Les enfants pourront être conçus à partir de “parents” qui n’auront jamais vécu, comme des cellules prélevées sur des embryons détruits.

Son analyse sur les risques de la technologie CRISPR est étonnante de lucidité si l’on considère qu’elle n’avait pas encore été appliquée à des humains au moment de la publication du livre. Il s’agit d’une sorte de couper-coller pour modifier l’ADN, utilisée pour la création d’OGM, et mise en œuvre sur des embryons humains en Chine fin 2018, à la stupéfaction générale. L’objectif est une amélioration par rapport aux caractéristiques naturellement héritées de l’espèce – dans le cas des bébés chinois, les immuniser contre le SIDA. Blanche Streb met en garde sur la dangerosité d’une telle technique, en raison des effets « mosaïques » en résultant, des modifications non voulues, non détectées et néfastes d’autres gènes, et les conséquences négatives imprévues d’une modification en apparence bénéfique (les « mauvais » gènes protègent parfois d’autres dangers !).

Elle pose également des questions sur le cadre légal autour de la manipulation des embryons, aujourd’hui assez vague et rédigé de façon à pouvoir évoluer. Bien que la loi actuelle n’autorise pas les techniques suscitées, les amendements les proposant ayant été rejetés, elle autorise la création d’embryons hybrides en partie humains, en partie animaux, dont les enjeux éthiques et médicaux sont présentés dans cette même partie.

L’évolution artificielle, triomphe technophile

Dans la troisième partie, Des lendemains qui déchantent, l’auteur s’interroge sur les conséquences pour les enfants conçus par ces techniques : sur leur santé physique (infertilité, malformations) mais aussi sur leur santé mentale. Elle étudie, par exemple, le poids que représente le fait d’avoir été conçu pour être un bébé sur mesure ou supposé parfait. Elle s’inquiète également des fractures sociales dans un monde où les plus privilégiés pourront fabriquer une « meilleure » descendance, et où certains porteront des différences considérées comme rendant une vie indigne d’être vécue pour les nouvelles générations.

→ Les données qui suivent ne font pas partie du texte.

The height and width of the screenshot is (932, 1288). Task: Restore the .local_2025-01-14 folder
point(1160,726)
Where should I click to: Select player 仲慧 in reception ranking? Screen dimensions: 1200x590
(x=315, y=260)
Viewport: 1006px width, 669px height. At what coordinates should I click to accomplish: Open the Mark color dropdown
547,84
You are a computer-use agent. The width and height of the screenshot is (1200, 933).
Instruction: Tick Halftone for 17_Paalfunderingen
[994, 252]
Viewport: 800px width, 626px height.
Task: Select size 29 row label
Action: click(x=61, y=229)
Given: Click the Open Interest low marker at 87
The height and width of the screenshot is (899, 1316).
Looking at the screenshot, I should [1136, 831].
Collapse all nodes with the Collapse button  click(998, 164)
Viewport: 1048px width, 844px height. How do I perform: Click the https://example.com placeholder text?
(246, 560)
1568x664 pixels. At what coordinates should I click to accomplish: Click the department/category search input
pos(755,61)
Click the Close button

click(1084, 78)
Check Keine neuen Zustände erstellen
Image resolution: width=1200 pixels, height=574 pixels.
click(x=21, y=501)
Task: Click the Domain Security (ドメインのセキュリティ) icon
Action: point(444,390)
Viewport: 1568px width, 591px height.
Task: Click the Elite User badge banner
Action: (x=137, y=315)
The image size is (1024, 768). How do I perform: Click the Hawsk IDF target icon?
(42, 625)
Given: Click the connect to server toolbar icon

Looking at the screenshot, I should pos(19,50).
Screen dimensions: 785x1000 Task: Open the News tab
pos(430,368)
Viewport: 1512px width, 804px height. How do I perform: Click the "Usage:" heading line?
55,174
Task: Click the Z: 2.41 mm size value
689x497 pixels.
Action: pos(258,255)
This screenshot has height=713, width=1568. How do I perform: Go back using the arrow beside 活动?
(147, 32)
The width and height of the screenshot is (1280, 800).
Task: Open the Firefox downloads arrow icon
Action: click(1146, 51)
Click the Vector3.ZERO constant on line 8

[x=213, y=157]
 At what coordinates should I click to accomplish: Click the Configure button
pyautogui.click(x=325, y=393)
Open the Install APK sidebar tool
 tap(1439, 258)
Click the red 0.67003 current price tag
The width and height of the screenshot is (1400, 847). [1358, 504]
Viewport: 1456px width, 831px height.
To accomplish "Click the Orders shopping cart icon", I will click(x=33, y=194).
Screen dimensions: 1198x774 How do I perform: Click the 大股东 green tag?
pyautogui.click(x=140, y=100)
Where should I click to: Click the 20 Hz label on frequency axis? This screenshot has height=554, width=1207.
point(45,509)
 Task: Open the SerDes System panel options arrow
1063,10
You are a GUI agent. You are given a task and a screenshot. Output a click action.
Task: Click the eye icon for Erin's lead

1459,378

La dernière partie, Un sursaut pour l’humanité, quoique moins informative, participe significativement à la valeur de ce livre en tant qu’outil de formation. Blanche Streb nous y fait part de ses inquiétudes sur les conséquences éthiques de la technicisation croissante de la procréation. Elle s’interroge sur la liberté des futurs parents, sur l’exploitation de la souffrance au mépris de la prudence et de la vérité. Elle fait appel à notre courage pour dire « non » à l’inacceptable et prendre conscience de notre responsabilité personnelle dans cette évolution. Elle nous livre un vibrant plaidoyer pour la nature humaine dans toute son imperfection, sa vulnérabilité, sa diversité. Enfin, elle nous appelle à humaniser notre regard sur l’embryon. Un appel d’autant plus urgent que la loi votée donne très peu de valeur à celui-ci : elle étend la limite de recherche sur l’embryon à son quatorzième jour, limite qui n’est pas anodine car elle marque le début de la différenciation des organes ; en autorisant la recherche sur les gamètes artificiels, elle prépare la création d’embryons « à volonté » (ce qui est moins rare sera fatalement moins précieux !) ; elle autorise les embryons chimères ; elle prévoit la destruction du stock d’embryons existants pour lesquels le donneur n’aura pas fait lui-même, dans les douze mois suivant leur création, la démarche pour autoriser la divulgation de son identité aux futurs enfants issus de son don.

Ce livre est donc plus que jamais d’actualité, par la clarté avec lequel il présente et analyse les techniques de PMA, par l’importance des enjeux pour le futur de notre humanité, et par le sérieux de la réflexion morale et anthropologique sous-jacente.

Par Marie Morgan

 

 Blanche Streb, Bébés sur mesure. Artège, 2018, 14 €.